* Word and element location entries *
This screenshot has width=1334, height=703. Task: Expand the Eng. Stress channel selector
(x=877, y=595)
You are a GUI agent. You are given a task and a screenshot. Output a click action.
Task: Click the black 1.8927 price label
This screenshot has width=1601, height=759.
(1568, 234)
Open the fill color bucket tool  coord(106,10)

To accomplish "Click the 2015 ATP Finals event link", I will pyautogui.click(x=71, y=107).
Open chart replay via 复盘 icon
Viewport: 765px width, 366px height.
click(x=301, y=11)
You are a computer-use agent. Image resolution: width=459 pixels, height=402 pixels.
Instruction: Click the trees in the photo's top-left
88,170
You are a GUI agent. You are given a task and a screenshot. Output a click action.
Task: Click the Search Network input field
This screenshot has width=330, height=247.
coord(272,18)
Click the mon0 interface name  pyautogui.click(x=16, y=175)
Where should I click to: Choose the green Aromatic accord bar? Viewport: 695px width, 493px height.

* TASK REQUIREMENTS *
Rewrite the entries from the line with "will pyautogui.click(x=71, y=107)." through the end of the entries, putting "Search Devices" in place of "Search Network" and leaving everything else as it is.

* RESULT OF THIS EXERCISE *
To accomplish "Click the 2015 ATP Finals event link", I will pyautogui.click(x=71, y=107).
Open chart replay via 复盘 icon
Viewport: 765px width, 366px height.
click(x=301, y=11)
You are a computer-use agent. Image resolution: width=459 pixels, height=402 pixels.
Instruction: Click the trees in the photo's top-left
88,170
You are a GUI agent. You are given a task and a screenshot. Output a click action.
Task: Click the Search Devices input field
This screenshot has width=330, height=247.
coord(272,18)
Click the mon0 interface name  pyautogui.click(x=16, y=175)
Where should I click to: Choose the green Aromatic accord bar? Viewport: 695px width, 493px height.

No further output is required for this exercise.